The Difference Between a DEI Program and a Real Equity Strategy

And Why It Matters More Than Ever in 2026

Your organization has a DEI program. You have a statement on your website. You ran unconscious bias training last year. You celebrated Heritage Month. So why does your workplace still feel the same for the people it was supposed to help?

This is because a DEI program and a real equity strategy are not the same thing and confusing the two is one of the most expensive mistakes organizations make.

What a DEI Program Usually Looks Like

DEI programs are typically event-driven and compliance-focused. They show up as annual training sessions, diversity hiring targets, ERGs with no budget, and celebration months that end when the calendar flips. They are reactive designed to respond to pressure, not to create change.

None of this is worthless but none of it is enough.

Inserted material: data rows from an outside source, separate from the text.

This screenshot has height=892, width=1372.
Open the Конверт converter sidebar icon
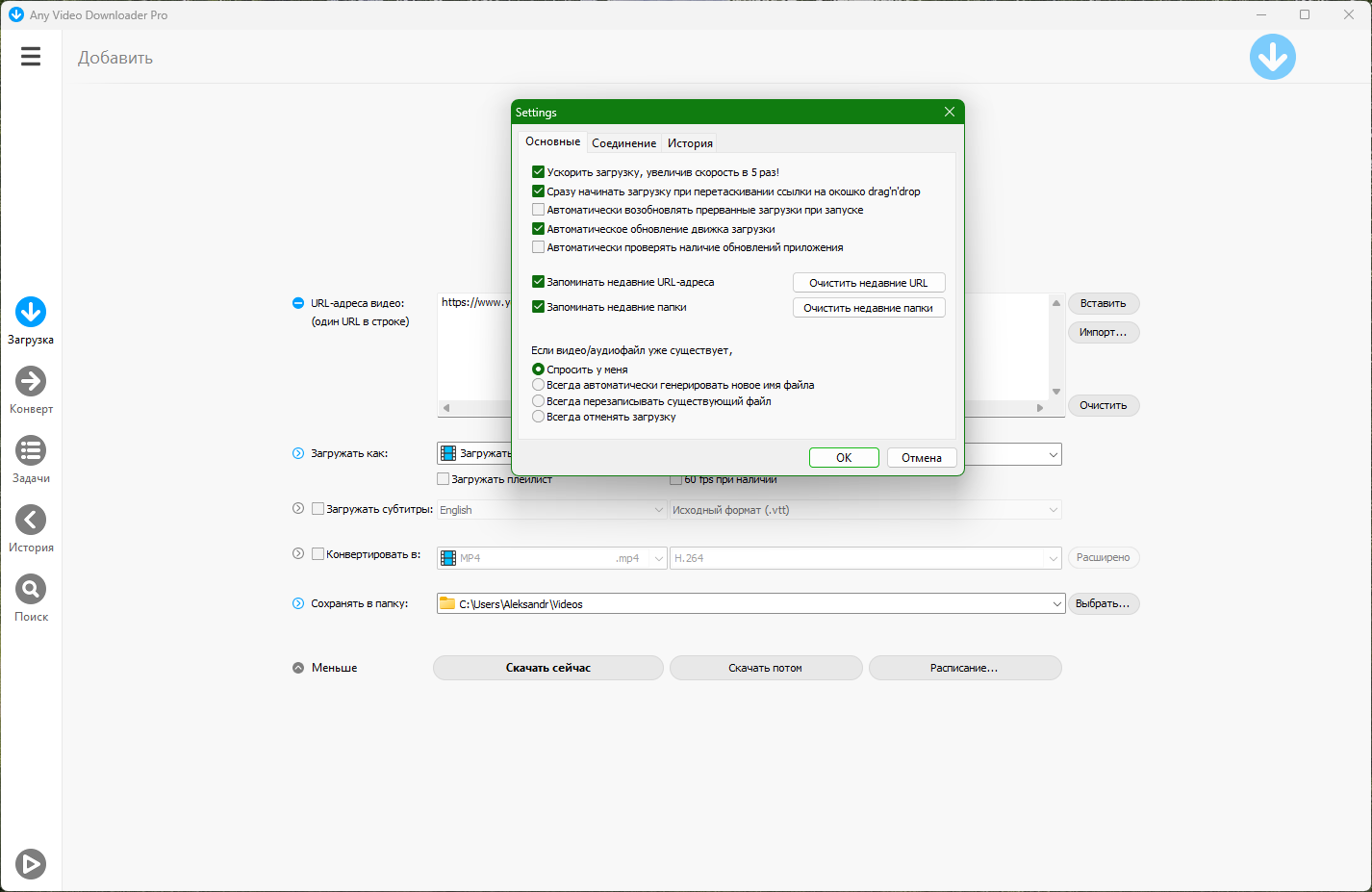click(31, 382)
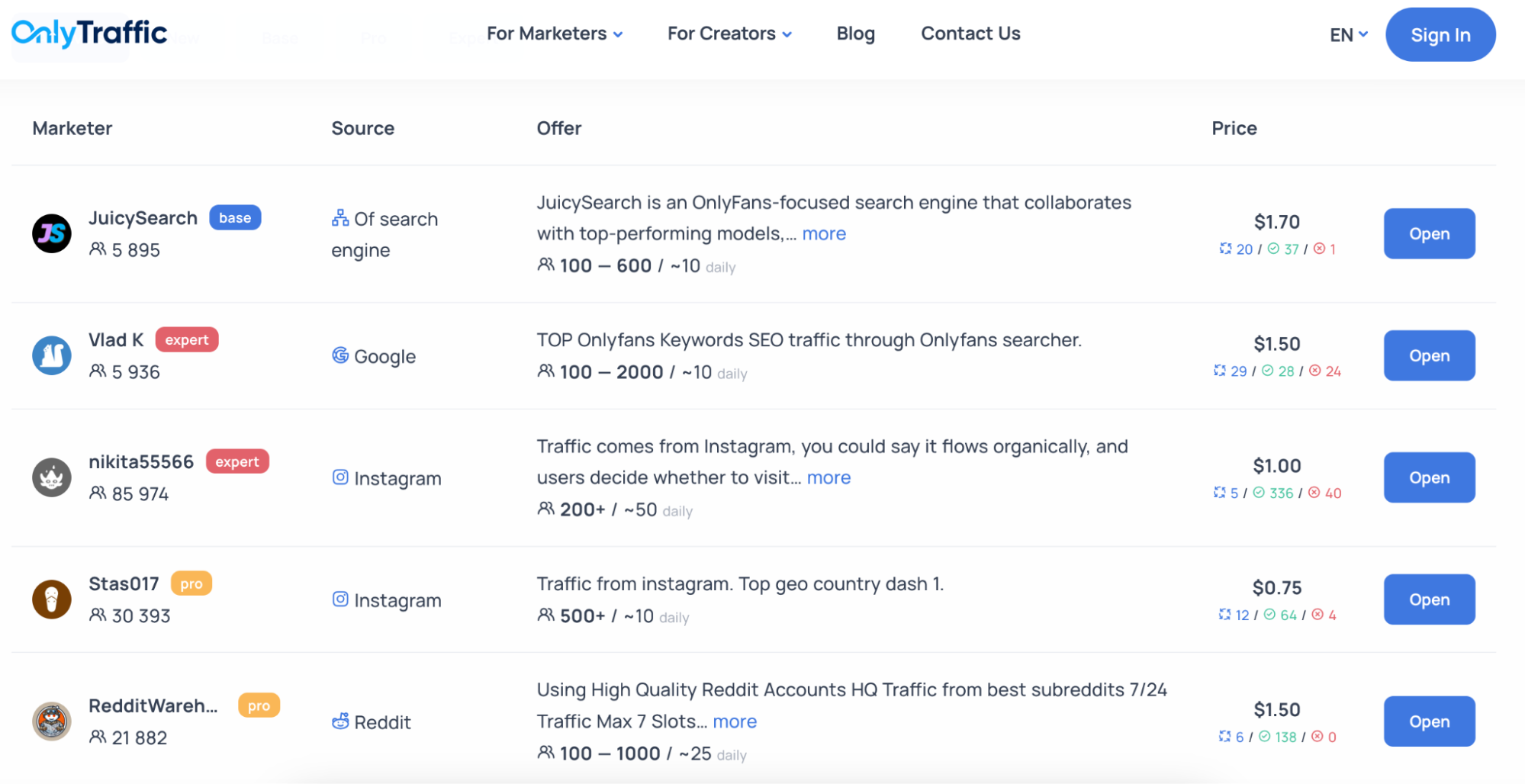Show more of RedditWareh offer text
1525x784 pixels.
pyautogui.click(x=735, y=721)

A DEI program asks: how do we look? A real equity strategy asks: how do we function and who does our system leave behind?
Pooja at Brooklyn Law School Program

Pooja Kothari Speaking at 40 years of Brooklyn Law School

What a Real Equity Strategy Looks Like

An equity strategy is systemic. It examines the structures, policies, and norms that determine who gets hired, who gets promoted, who gets funded, and who gets heard. It asks hard questions about power and then makes deliberate changes to redistribute it.

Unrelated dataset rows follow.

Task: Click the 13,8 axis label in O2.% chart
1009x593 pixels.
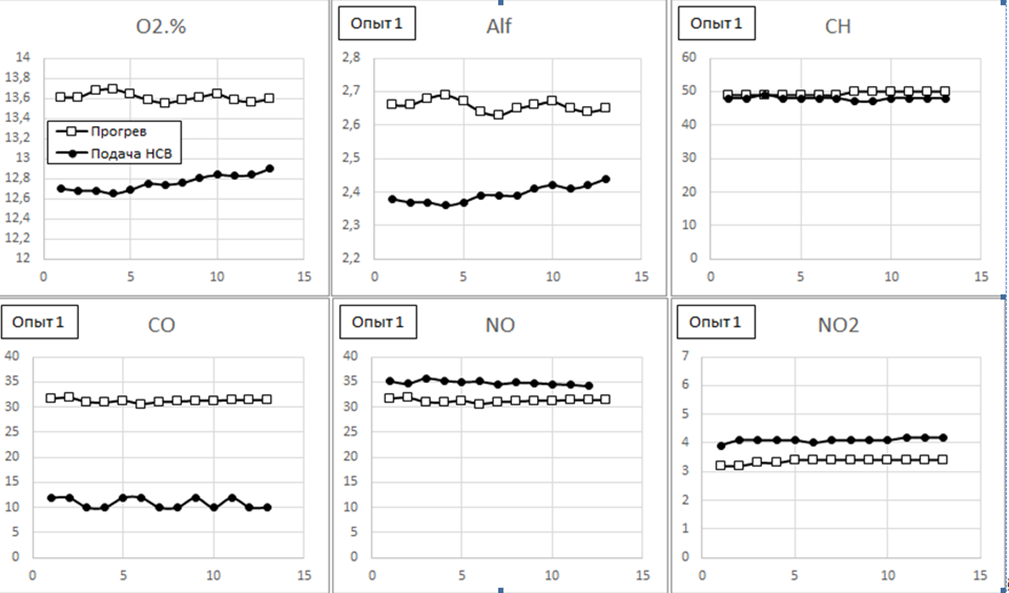Action: [x=19, y=78]
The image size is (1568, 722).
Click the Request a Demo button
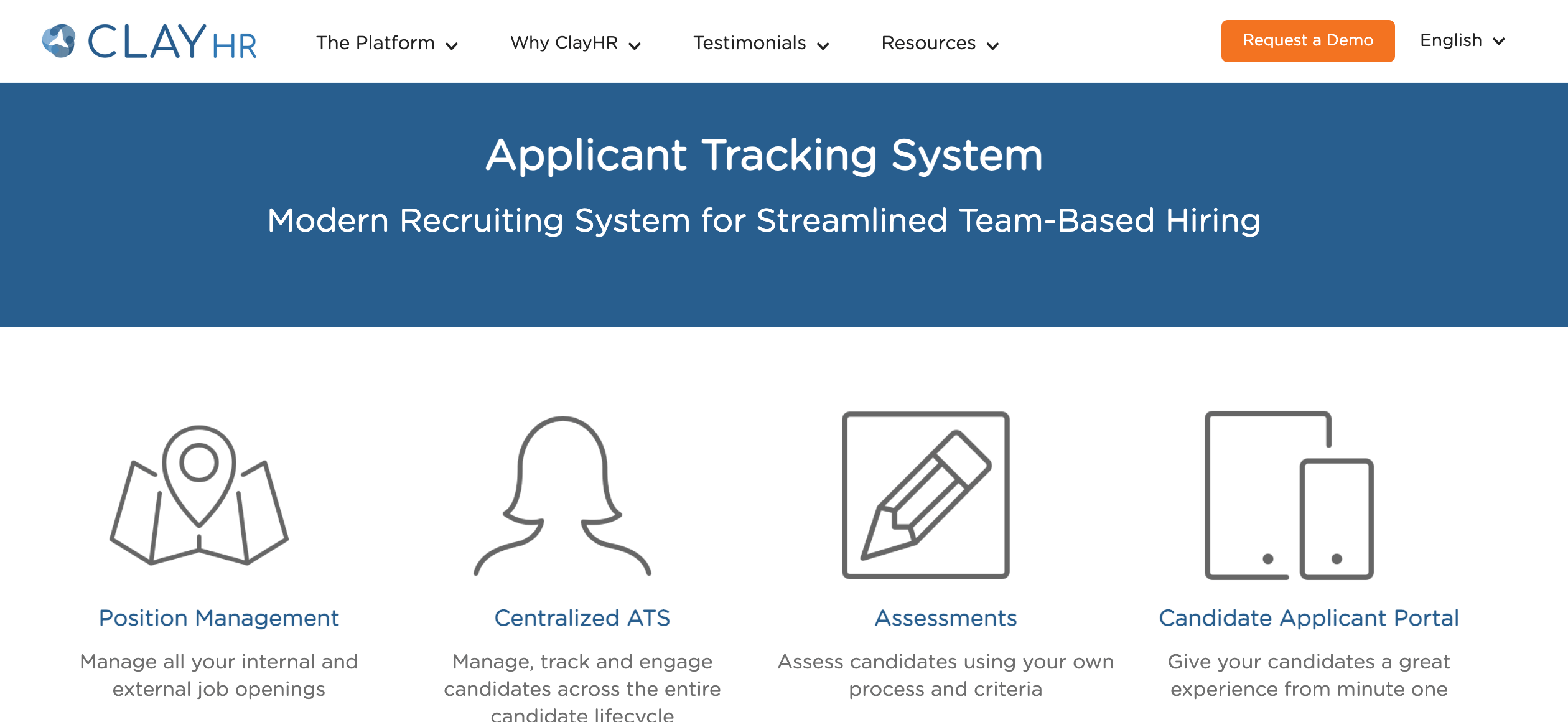coord(1307,40)
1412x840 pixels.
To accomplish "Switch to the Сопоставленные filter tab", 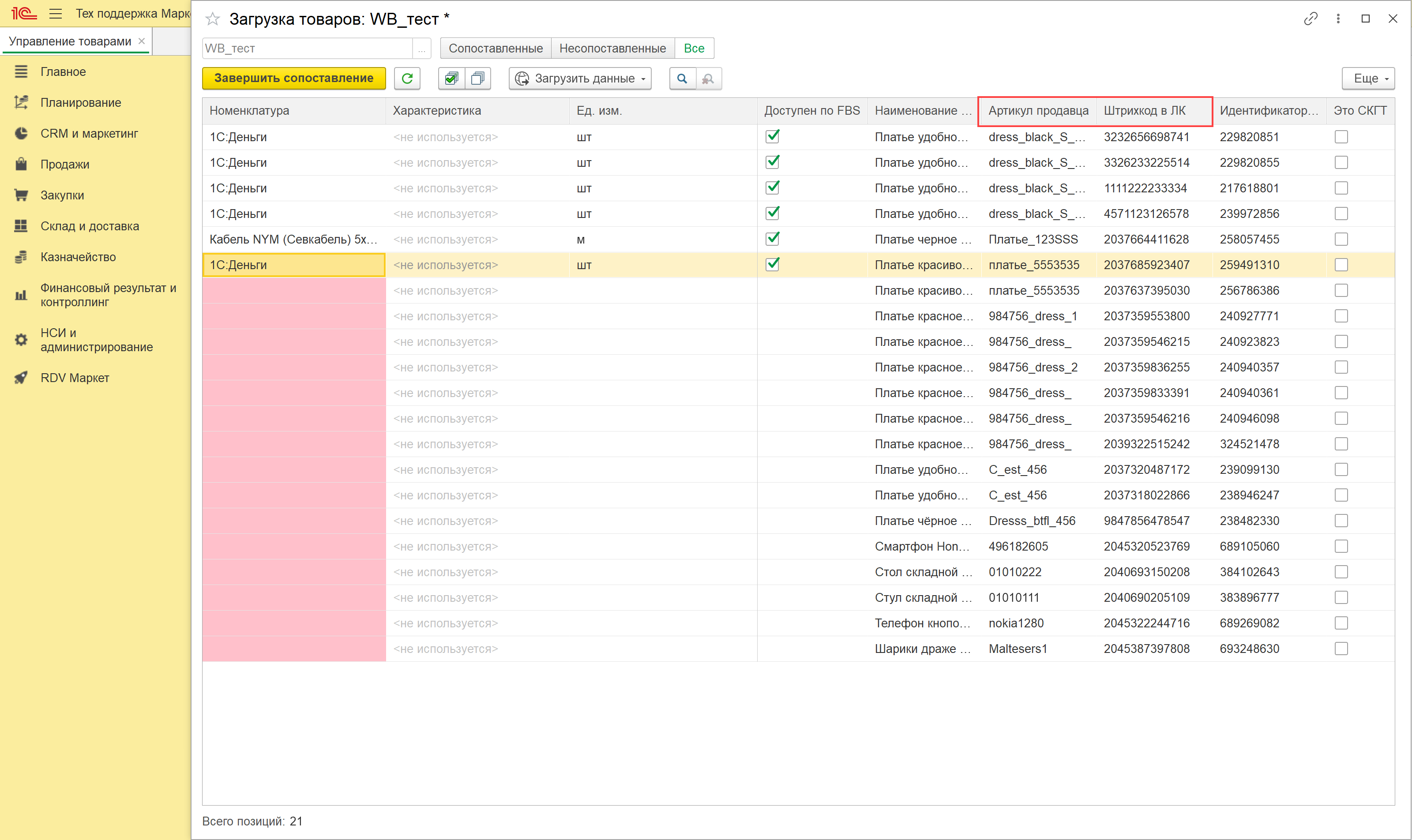I will click(x=496, y=49).
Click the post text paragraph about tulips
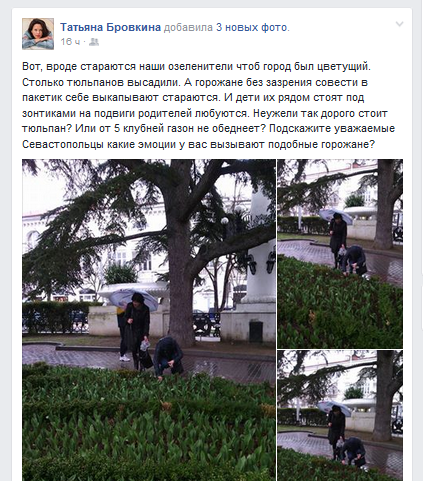 click(208, 105)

A real equity strategy includes: pay equity audits conducted and acted on, promotion criteria that are transparent and consistently applied, leadership pipelines that actively develop underrepresented talent, and accountability structures that tie equity outcomes to leadership performance reviews.

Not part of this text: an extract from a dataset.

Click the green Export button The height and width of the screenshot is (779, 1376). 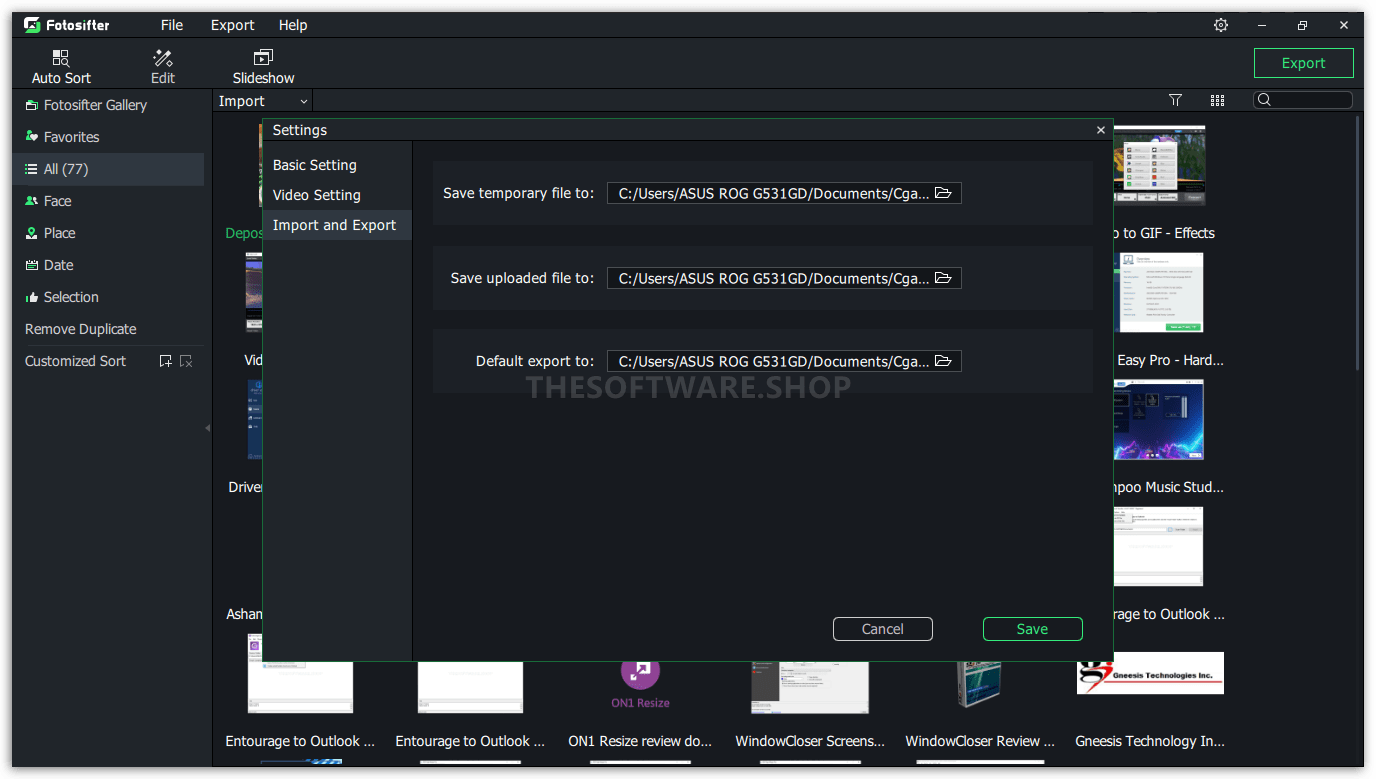click(1303, 62)
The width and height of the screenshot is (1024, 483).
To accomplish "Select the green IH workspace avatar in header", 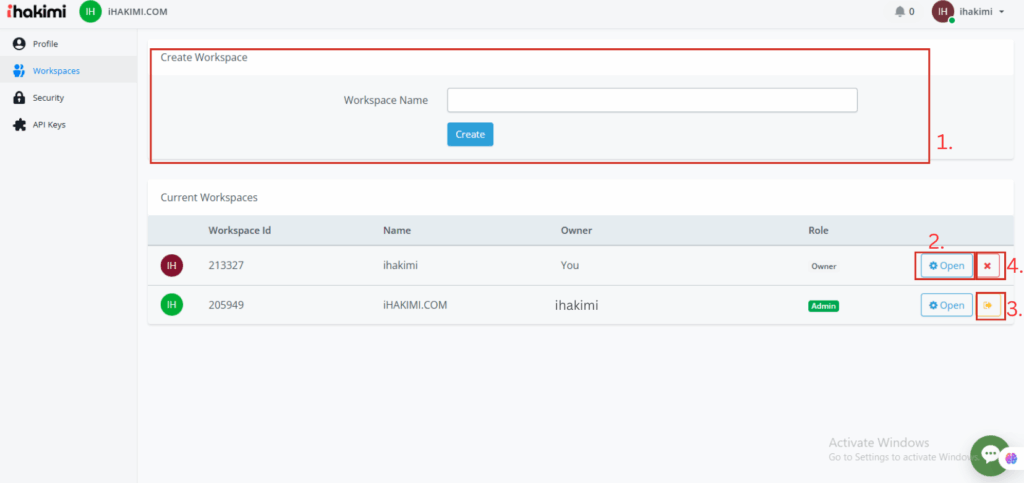I will (90, 12).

The difference is depth, DEI programs sit on top of a system and Equity strategy changes the system.

Why This Distinction Matters in 2026

With DEI facing unprecedented political backlash, organizations are under pressure to scale back or rebrand their efforts. The ones that survive this moment with their integrity intact are those that were never just running programs, they were building equity into how they operate.

Programs can be cancelled. Culture changes cannot be undone as easily. That is why strategy always outlasts programming.

How to Know Which One You Have

Ask yourself these questions. Are your equity efforts tied to specific, measurable outcomes — or just activities? Do leaders at every level have accountability for equity results? Is your data disaggregated enough to reveal where gaps actually exist? If you cannot answer yes to all three, you have a program, not a strategy.
The good news: it is never too late to build the strategy, It starts with an honest assessment of where you are and a commitment to go deeper than the surface.